Segmenting Water in Satellite Images Using Paligemma

-

Multimodal models are architectures that concurrently integrate and process different data types, resembling text, images, and audio. Some examples include CLIP and DALL-E from OpenAI, each released in 2021. CLIP understands images and text jointly, allowing it to perform tasks like zero-shot image classification. DALL-E, however, generates images from textual descriptions, allowing the automation and enhancement of creative processes in gaming, promoting, and literature, amongst other sectors.

Visual language models (VLMs) are a special case of multimodal models. VLMs generate language based on visual inputs. One outstanding example is Paligemma, which Google introduced in May 2024. Paligemma may be used for Visual Query Answering, object detection, and image segmentation.

Some blog posts explore the capabilities of Paligemma in object detection, resembling this excellent read from Roboflow:

Nevertheless, by the point I wrote this blog, the present documentation on preparing data to make use of Paligemma for object segmentation was vague. That’s the reason I wanted to guage whether it is straightforward to make use of Paligemma for this task. Here, I share my experience.

Before going into detail on the use case, let’s briefly revisit the inner workings of Paligemma.

Architecture of Paligemma2. Source: https://arxiv.org/abs/2412.03555

Paligemma combines a SigLIP-So400m vision encoder with a Gemma language model to process images and text (see figure above). Within the new edition of Paligemma released in December of this yr, the vision encoder can preprocess images at three different resolutions: 224px, 448px, or 896px. The vision encoder preprocesses a picture and outputs a sequence of image tokens, that are linearly combined with input text tokens. This mix of tokens is further processed by the Gemma language model, which outputs text tokens. The Gemma model has different sizes, from 2B to 27B parameters.

An example of model output is shown in the next figure.

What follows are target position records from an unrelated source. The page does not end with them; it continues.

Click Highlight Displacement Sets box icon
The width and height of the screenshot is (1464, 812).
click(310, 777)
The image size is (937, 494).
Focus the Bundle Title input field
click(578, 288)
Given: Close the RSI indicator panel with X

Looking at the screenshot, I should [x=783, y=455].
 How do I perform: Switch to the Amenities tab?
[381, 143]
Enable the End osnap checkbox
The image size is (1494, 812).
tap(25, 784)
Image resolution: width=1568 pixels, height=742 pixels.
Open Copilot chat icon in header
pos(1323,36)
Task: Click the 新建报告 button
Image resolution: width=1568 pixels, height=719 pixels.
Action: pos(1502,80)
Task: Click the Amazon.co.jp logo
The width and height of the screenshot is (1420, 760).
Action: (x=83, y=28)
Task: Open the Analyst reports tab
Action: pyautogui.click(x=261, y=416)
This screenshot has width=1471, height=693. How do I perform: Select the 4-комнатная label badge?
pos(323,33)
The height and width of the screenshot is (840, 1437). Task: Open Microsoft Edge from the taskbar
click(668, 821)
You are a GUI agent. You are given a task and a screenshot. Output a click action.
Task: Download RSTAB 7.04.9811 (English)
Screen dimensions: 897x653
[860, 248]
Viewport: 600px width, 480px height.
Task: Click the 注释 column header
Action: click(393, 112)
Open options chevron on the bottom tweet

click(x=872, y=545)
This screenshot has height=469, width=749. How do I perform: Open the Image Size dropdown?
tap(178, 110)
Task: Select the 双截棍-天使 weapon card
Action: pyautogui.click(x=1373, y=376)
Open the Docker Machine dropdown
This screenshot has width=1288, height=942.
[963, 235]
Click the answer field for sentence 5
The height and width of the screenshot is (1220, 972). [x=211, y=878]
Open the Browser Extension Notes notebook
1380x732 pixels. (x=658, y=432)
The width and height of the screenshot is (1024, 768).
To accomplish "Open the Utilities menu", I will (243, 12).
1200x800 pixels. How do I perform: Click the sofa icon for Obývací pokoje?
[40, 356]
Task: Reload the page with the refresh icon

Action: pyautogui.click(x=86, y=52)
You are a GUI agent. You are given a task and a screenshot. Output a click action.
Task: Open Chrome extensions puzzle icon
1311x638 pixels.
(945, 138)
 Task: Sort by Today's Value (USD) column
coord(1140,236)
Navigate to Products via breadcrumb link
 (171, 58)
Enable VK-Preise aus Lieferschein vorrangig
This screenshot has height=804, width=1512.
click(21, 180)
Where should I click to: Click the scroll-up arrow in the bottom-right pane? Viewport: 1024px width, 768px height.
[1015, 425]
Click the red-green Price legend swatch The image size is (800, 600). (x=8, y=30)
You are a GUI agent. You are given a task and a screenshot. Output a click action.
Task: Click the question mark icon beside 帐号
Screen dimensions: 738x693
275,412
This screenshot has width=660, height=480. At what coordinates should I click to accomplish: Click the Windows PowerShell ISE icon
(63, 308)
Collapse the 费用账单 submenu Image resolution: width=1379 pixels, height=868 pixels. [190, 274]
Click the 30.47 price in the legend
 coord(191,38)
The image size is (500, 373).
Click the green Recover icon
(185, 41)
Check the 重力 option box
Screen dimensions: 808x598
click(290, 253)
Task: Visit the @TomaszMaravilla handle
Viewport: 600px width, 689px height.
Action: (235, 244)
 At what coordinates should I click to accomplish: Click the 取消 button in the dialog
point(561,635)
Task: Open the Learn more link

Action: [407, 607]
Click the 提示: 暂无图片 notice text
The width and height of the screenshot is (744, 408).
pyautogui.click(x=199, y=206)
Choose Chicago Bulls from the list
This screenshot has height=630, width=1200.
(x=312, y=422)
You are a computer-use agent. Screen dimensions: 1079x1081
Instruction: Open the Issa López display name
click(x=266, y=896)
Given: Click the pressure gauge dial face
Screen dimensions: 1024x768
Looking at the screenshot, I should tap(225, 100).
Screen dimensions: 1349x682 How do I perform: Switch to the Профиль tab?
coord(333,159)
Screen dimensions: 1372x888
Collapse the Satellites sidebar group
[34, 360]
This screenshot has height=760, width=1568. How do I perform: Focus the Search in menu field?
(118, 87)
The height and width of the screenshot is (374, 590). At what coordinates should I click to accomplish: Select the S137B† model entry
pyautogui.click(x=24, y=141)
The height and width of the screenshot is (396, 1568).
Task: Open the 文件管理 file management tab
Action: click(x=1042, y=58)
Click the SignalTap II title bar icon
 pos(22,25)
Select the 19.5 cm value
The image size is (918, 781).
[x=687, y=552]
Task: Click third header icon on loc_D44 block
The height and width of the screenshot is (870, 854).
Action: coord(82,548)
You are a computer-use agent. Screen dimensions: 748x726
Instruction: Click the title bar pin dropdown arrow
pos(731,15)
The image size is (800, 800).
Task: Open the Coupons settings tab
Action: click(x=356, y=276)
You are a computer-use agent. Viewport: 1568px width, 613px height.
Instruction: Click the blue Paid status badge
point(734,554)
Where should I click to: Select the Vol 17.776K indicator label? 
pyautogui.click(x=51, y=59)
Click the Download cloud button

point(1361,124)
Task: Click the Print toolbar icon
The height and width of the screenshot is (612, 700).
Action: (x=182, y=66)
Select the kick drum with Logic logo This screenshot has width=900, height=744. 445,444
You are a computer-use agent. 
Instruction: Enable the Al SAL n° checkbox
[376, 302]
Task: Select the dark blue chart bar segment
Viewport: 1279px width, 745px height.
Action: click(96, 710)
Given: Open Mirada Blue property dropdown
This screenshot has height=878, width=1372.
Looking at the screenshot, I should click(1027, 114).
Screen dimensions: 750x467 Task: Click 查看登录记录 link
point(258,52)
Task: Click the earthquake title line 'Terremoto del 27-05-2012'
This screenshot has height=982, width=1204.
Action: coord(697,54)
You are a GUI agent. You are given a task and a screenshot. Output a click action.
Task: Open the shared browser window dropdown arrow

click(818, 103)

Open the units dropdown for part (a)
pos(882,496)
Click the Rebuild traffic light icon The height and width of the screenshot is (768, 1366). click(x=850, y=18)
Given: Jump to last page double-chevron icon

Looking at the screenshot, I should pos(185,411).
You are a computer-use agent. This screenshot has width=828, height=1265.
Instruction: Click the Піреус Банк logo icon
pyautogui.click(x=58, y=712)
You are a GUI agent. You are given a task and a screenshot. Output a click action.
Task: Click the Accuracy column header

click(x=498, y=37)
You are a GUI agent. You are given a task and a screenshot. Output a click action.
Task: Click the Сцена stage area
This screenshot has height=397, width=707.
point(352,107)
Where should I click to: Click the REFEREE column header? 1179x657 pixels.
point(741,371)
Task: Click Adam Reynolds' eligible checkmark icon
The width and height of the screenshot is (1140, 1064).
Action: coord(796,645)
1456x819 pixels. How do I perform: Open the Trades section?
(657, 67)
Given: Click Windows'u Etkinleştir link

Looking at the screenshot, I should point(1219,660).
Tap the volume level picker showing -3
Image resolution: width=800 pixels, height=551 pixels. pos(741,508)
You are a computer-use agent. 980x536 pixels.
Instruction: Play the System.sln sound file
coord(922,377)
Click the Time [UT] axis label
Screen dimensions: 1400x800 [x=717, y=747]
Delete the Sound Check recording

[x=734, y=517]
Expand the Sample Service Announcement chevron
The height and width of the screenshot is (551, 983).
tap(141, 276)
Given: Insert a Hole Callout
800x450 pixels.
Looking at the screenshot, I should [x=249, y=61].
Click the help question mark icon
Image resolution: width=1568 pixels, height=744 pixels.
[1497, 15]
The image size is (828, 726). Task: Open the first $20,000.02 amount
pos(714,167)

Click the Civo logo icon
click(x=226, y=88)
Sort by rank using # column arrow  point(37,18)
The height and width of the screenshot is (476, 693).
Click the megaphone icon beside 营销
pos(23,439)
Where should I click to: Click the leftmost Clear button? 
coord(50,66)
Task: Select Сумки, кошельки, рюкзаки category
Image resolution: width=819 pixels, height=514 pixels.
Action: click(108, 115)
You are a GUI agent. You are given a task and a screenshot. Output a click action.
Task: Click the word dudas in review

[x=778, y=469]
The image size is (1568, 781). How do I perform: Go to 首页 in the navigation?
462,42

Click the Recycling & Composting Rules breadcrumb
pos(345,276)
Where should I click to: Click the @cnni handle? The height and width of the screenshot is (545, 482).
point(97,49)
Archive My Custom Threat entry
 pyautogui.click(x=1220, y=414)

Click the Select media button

Example of an object segmentation output. Source: https://arxiv.org/abs/2412.03555

The Paligemma model was trained on various datasets resembling WebLi, openImages, WIT, and others (see this Kaggle blog for more details). Which means that Paligemma can discover objects without fine-tuning. Nevertheless, such abilities are limited. That’s why Google recommends fine-tuning Paligemma in domain-specific use cases.

Input format

To fine-tune Paligemma, the input data must be in JSONL format. A dataset in JSONL format has each line as a separate JSON object, like an inventory of individual records. Each JSON object comprises the next keys:

Image: The image’s name.

Prefix: This specifies the duty you would like the model to perform.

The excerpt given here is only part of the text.